# Directions for this task
Without the pictures, give the records again exactly as they appear.

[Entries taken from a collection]
Content starts

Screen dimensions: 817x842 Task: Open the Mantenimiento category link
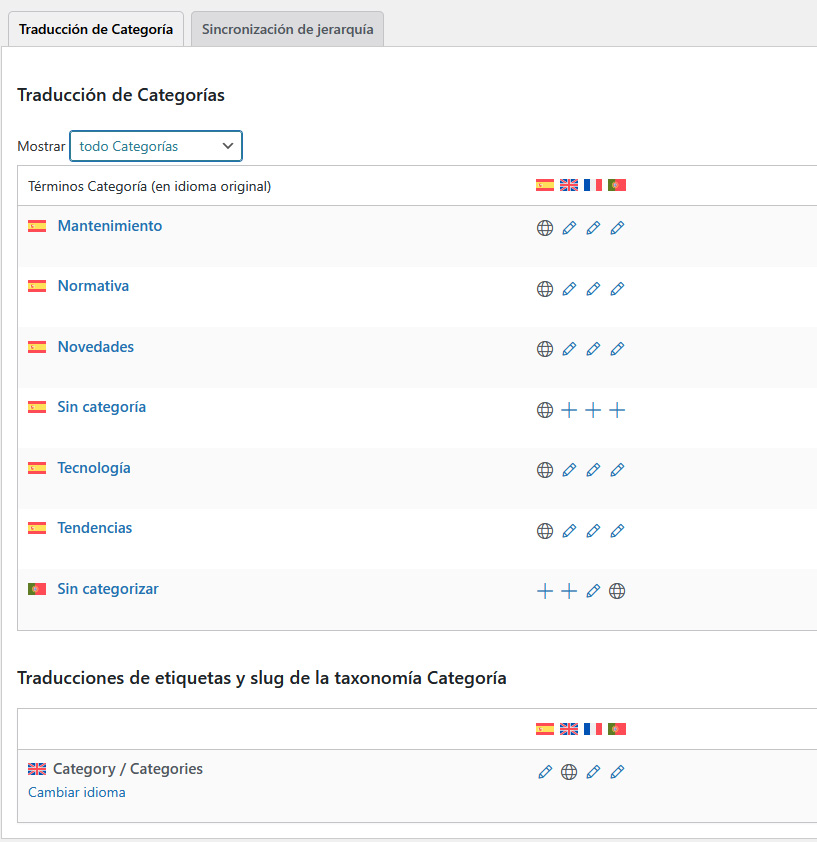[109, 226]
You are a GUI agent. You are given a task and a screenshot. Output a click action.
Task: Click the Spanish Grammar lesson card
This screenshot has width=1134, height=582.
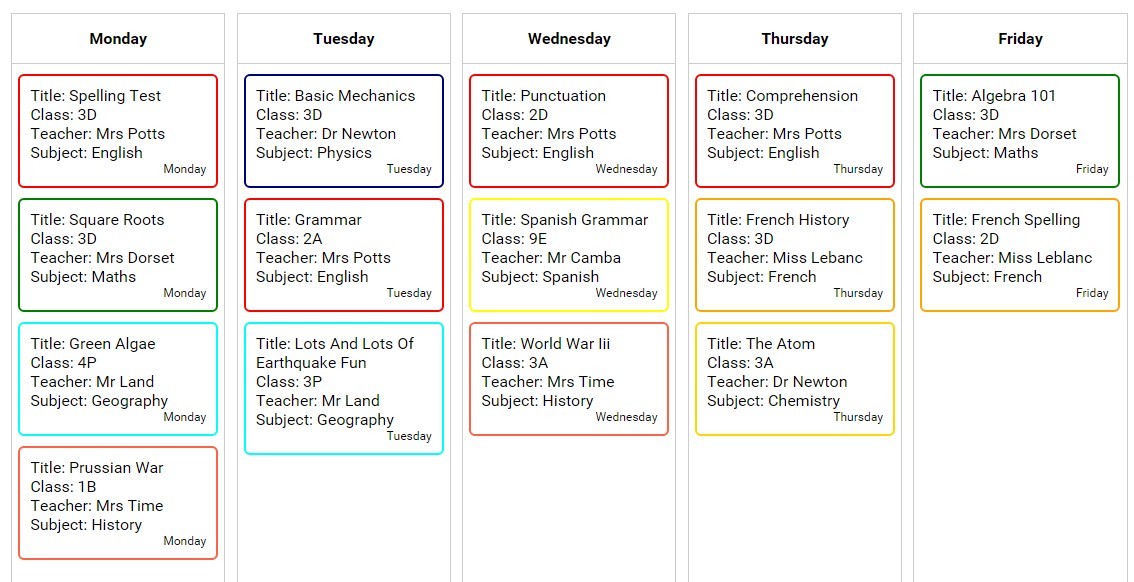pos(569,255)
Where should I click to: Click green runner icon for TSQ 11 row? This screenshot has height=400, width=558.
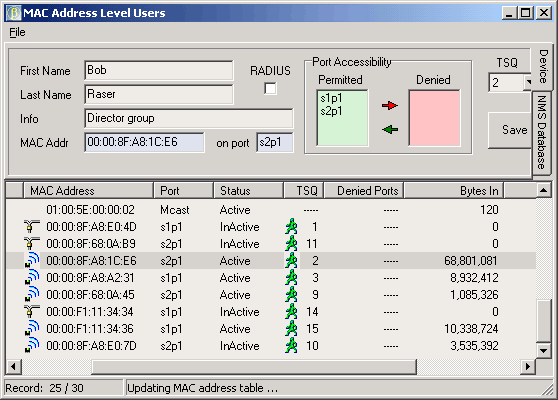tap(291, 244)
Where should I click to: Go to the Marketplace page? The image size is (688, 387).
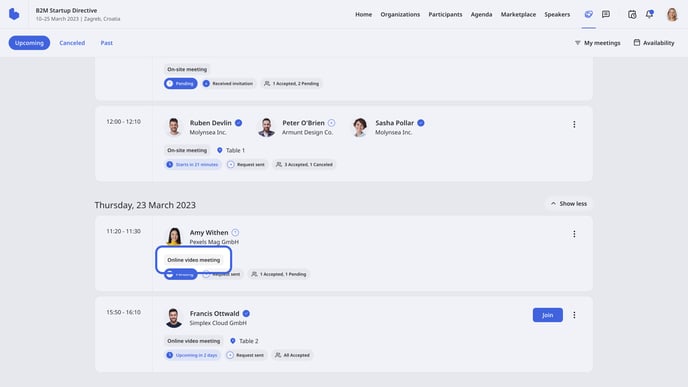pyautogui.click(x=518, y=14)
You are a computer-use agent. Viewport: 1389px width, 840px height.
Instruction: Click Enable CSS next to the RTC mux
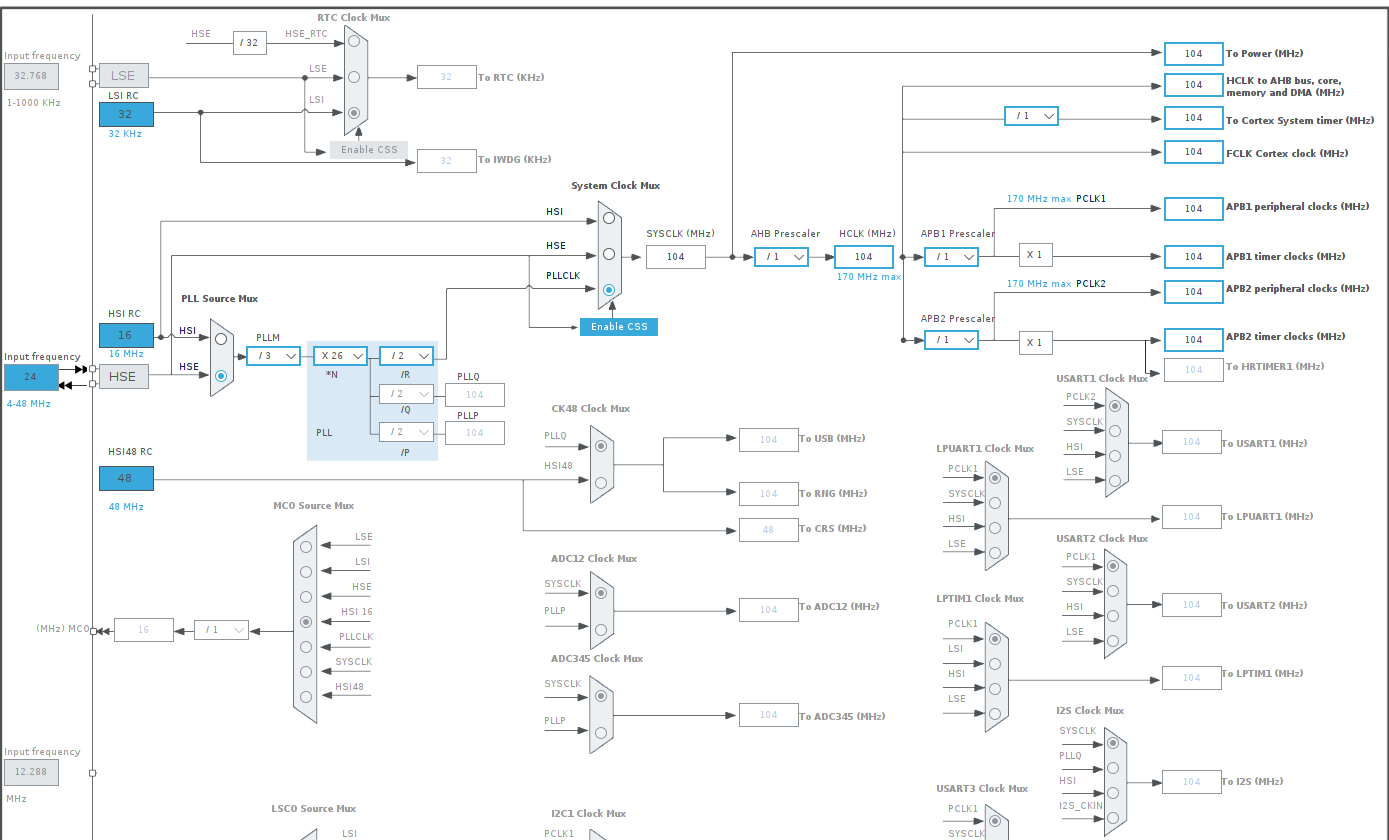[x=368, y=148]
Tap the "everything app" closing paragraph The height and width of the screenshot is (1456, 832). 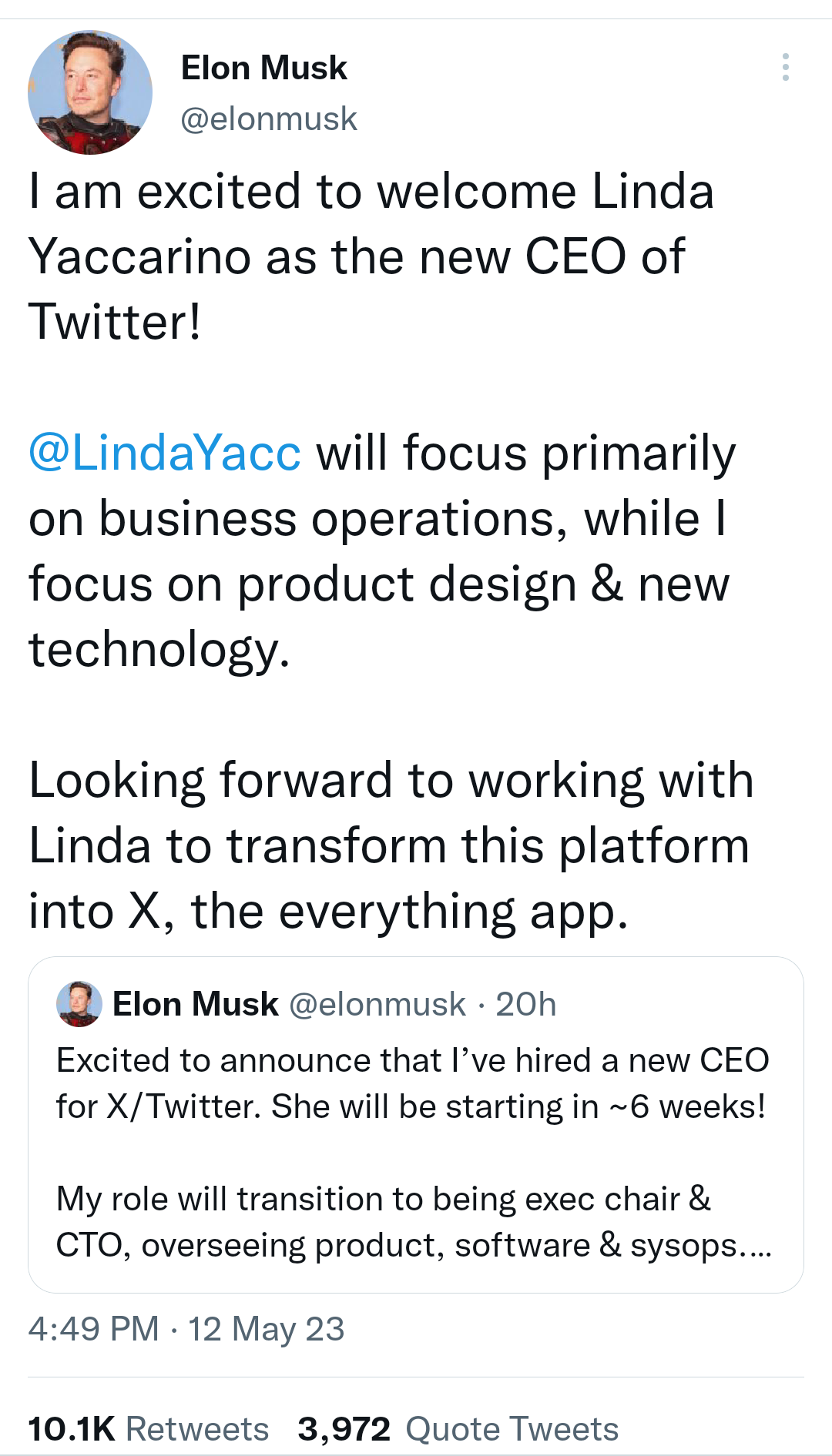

Content ends

# Answer area
Screen dimensions: 817x842 Task: Open the Mantenimiento category link
[109, 226]
You are a GUI agent. You are given a task and a screenshot. Output a click action.
Task: Click the Spanish Grammar lesson card
This screenshot has width=1134, height=582.
pos(569,255)
Where should I click to: Click green runner icon for TSQ 11 row? This screenshot has height=400, width=558.
tap(291, 244)
Where should I click to: Go to the Marketplace page? The image size is (688, 387).
pyautogui.click(x=518, y=14)
You are a computer-use agent. Viewport: 1389px width, 840px height.
Instruction: Click Enable CSS next to the RTC mux
[x=368, y=148]
Tap the "everything app" closing paragraph The height and width of the screenshot is (1456, 832). 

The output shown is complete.